# [Exercise objective]
Reproduce all of the rows below, including each request line, and add 113 to every coordinate value in the answers. Leave the pictures out of your reply.

Stored items

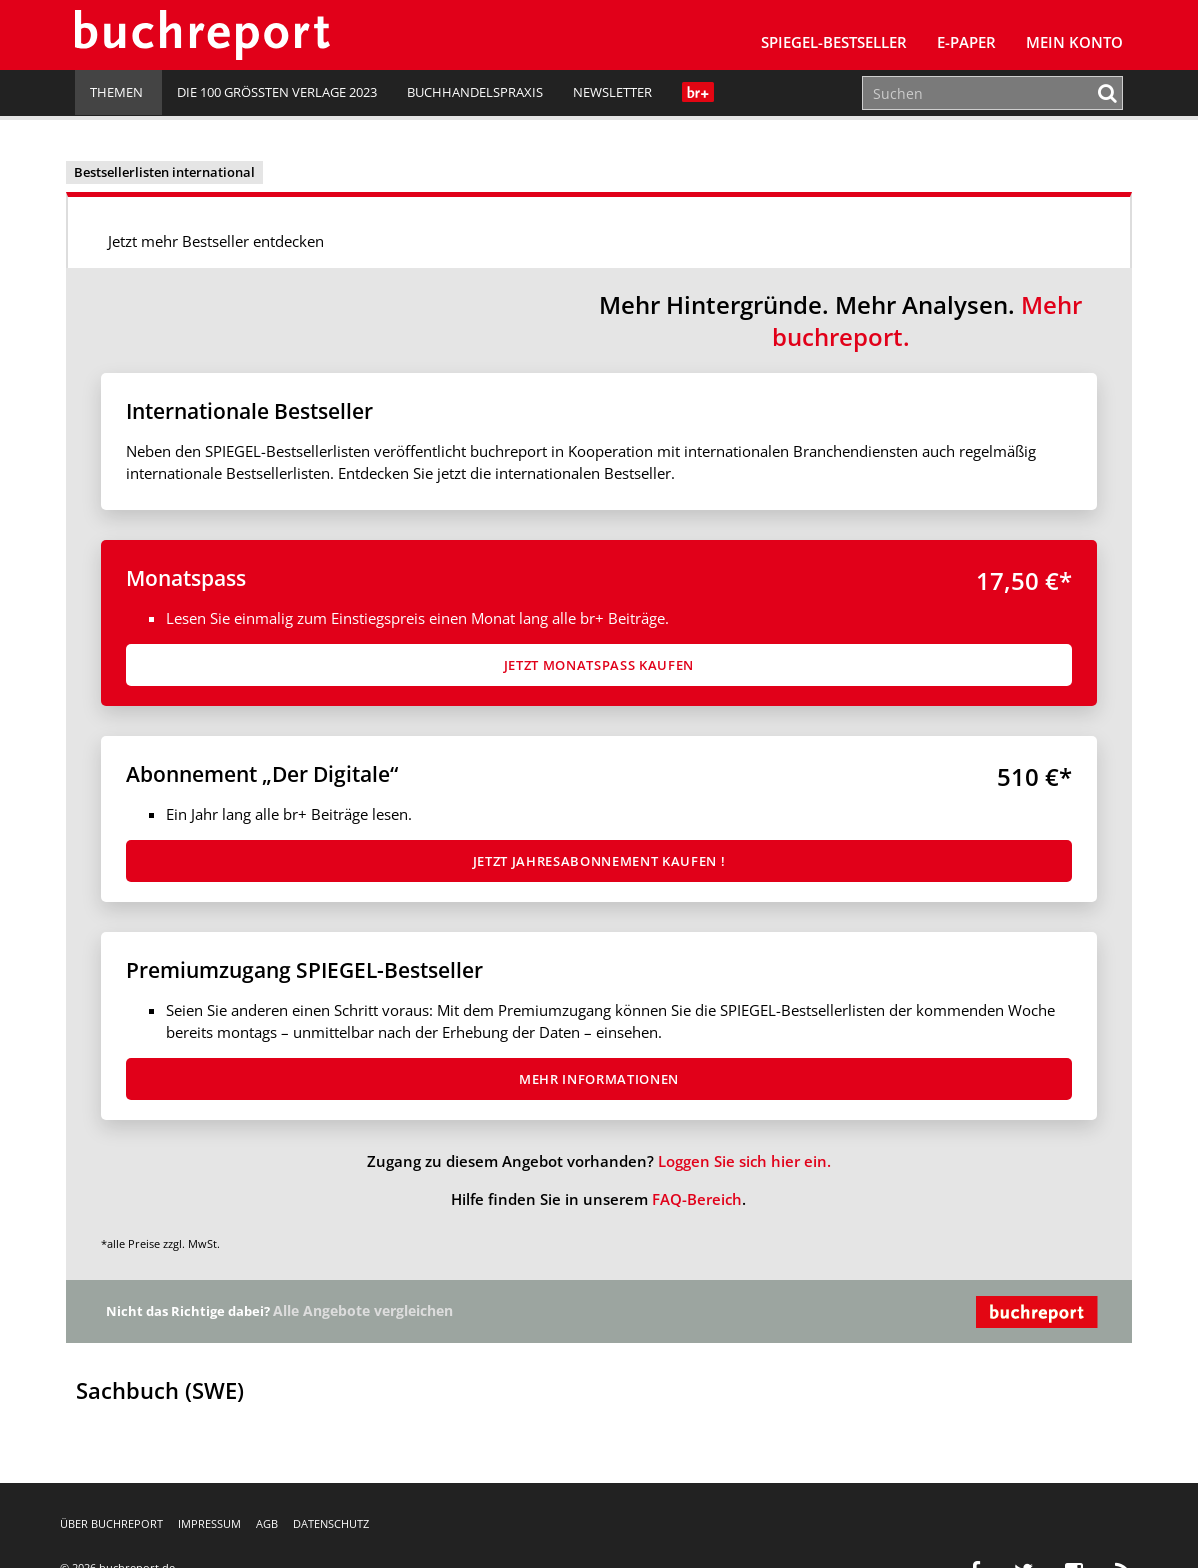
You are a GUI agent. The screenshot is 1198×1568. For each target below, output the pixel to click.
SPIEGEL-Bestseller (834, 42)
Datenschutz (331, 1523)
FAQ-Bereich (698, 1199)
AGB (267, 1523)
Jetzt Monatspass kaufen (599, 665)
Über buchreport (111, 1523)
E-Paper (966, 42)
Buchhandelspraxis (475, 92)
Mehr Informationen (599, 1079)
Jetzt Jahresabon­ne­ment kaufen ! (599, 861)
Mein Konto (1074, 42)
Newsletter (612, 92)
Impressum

# [Exercise answer]
You are a GUI agent. The screenshot is 1198×1568. For each target below, output the pixel to click.
SPIEGEL-Bestseller (947, 155)
Datenschutz (444, 1636)
FAQ-Bereich (811, 1312)
AGB (380, 1636)
Jetzt Monatspass kaufen (712, 778)
Über buchreport (224, 1636)
E-Paper (1079, 155)
Buchhandelspraxis (588, 205)
Mehr Informationen (712, 1192)
Jetzt Jahresabon­ne­ment kaufen ! (712, 974)
Mein Konto (1187, 155)
Newsletter (725, 205)
Impressum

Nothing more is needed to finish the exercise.